* [WHAT YOU WILL DO] An exact transcription is needed, starting with the line that contains "SVG (652, 1241)" and ending with the last line of the records.

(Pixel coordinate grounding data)
+---+
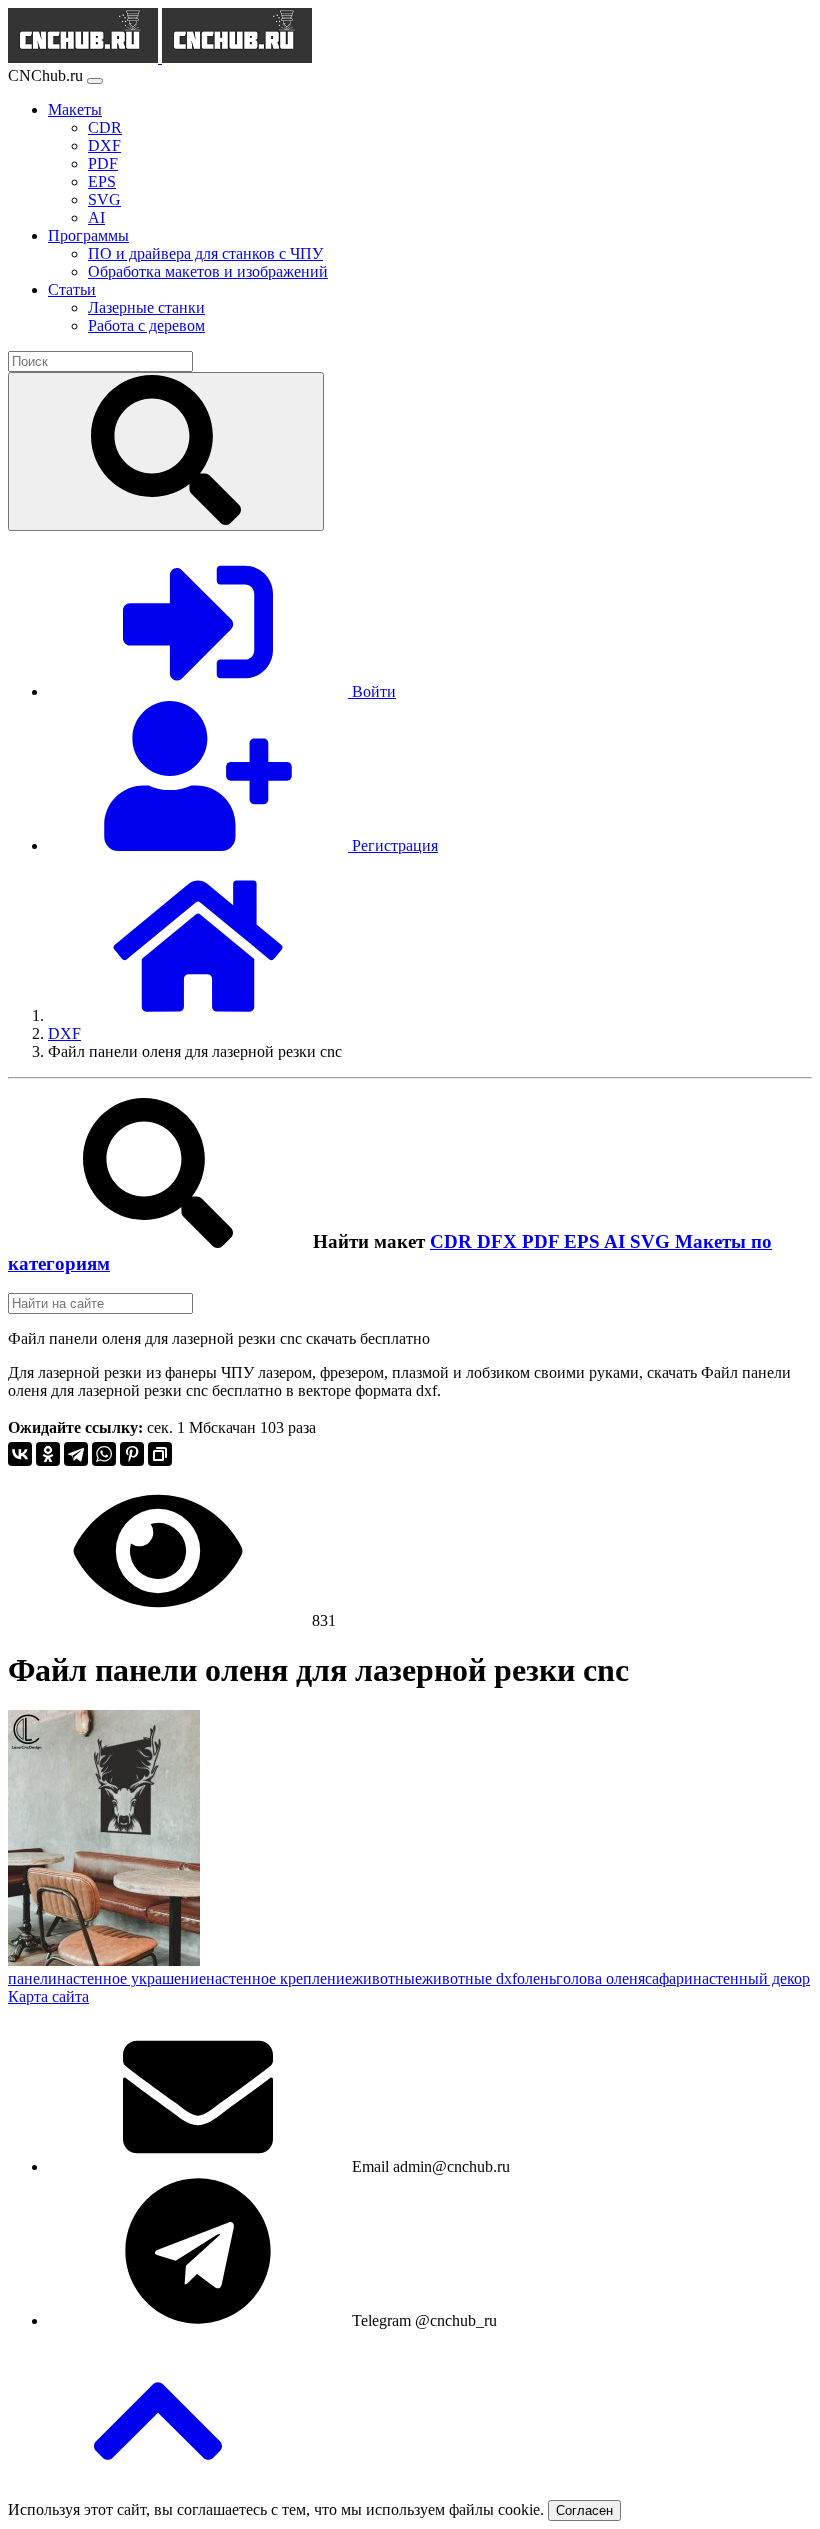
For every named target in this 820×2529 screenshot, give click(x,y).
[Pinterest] (132, 1454)
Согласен (584, 2510)
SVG (652, 1241)
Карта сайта (48, 1996)
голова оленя (600, 1978)
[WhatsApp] (104, 1454)
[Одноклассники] (48, 1454)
+---+
* [ANSWER FOR THE TASK]
SVG (652, 1241)
Карта сайта (48, 1996)
голова оленя (600, 1978)
[WhatsApp] (104, 1454)
[Одноклассники] (48, 1454)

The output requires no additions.